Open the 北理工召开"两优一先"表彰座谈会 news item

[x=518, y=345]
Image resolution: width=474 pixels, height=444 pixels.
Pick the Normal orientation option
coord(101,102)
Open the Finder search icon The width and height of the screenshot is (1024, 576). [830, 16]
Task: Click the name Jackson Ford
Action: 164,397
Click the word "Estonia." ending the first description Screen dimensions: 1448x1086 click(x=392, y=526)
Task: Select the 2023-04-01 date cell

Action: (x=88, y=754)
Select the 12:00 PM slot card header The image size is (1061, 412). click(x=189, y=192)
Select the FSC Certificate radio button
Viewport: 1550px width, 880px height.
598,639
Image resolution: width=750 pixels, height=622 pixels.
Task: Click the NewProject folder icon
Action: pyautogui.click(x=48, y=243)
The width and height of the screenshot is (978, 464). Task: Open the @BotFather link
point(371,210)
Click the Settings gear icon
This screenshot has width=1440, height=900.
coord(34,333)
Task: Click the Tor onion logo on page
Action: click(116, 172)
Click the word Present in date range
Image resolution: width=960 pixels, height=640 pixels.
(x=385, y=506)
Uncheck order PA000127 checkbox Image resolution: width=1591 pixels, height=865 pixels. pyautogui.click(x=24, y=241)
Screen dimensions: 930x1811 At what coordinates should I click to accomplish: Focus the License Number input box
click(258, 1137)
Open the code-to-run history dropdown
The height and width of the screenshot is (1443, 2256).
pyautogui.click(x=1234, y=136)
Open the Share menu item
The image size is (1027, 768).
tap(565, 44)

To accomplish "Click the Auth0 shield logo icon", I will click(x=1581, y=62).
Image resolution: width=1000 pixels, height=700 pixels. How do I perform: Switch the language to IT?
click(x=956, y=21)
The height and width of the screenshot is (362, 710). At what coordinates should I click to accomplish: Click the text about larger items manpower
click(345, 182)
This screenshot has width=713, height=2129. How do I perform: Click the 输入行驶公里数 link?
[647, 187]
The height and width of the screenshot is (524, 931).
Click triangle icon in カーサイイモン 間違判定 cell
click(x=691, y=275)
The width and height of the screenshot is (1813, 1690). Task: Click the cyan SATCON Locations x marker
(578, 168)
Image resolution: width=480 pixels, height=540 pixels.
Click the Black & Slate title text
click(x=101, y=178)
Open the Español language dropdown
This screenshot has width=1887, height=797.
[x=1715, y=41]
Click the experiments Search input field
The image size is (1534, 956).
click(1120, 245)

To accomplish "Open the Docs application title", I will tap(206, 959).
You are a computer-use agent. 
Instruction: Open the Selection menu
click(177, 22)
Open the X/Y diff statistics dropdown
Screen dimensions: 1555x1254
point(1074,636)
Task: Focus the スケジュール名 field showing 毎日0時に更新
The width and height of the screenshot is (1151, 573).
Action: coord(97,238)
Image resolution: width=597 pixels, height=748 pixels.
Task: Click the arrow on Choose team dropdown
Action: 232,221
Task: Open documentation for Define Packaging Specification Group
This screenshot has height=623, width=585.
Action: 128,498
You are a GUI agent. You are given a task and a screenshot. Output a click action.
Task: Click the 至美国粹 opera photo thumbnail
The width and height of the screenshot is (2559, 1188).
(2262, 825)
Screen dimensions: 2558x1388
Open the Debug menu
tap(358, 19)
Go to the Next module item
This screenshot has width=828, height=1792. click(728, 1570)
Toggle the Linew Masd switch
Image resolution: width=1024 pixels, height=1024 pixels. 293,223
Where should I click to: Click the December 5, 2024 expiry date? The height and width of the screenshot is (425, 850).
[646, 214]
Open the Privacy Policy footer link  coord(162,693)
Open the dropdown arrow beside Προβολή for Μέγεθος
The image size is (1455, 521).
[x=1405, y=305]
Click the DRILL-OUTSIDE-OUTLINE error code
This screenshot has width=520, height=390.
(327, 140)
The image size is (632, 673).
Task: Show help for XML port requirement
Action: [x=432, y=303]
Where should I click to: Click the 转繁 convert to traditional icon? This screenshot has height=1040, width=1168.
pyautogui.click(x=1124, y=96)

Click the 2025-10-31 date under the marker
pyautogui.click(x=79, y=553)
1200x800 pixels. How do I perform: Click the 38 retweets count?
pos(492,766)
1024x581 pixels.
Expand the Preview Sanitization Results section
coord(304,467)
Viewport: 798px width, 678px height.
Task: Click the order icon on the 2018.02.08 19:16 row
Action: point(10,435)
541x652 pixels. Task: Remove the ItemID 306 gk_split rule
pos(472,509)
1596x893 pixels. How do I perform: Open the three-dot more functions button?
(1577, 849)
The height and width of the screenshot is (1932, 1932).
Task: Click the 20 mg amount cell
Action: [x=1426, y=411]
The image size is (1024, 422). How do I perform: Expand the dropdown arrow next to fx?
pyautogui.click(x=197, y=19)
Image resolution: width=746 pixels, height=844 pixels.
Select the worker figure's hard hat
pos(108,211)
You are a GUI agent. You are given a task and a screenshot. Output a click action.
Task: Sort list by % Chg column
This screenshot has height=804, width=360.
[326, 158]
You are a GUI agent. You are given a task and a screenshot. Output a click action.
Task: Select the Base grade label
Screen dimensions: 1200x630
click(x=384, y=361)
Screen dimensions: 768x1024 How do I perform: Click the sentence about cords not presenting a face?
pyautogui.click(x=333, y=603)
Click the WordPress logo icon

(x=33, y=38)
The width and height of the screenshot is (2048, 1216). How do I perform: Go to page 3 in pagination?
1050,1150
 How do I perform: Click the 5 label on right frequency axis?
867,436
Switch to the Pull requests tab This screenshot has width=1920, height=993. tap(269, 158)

------------------------------------------------------------------------

### YOUR TASK
Render the entries in the part that opens with the line containing "The image size is (1024, 422)." and closes with the line containing "click(x=384, y=361)" as a two-column CSV with the columns task and action. Write one row per entry and put each value in a single quoted field with line breaks replaced by spaces.

### RESULT BELOW
task,action
"The image size is (1024, 422). How do I perform: Expand the dropdown arrow next to fx?","pyautogui.click(x=197, y=19)"
"Image resolution: width=746 pixels, height=844 pixels. Select the worker figure's hard hat","pos(108,211)"
"You are a GUI agent. You are given a task and a screenshot. Output a click action. Task: Sort list by % Chg column This screenshot has height=804, width=360.","[326, 158]"
"You are a GUI agent. You are given a task and a screenshot. Output a click action. Task: Select the Base grade label Screen dimensions: 1200x630","click(x=384, y=361)"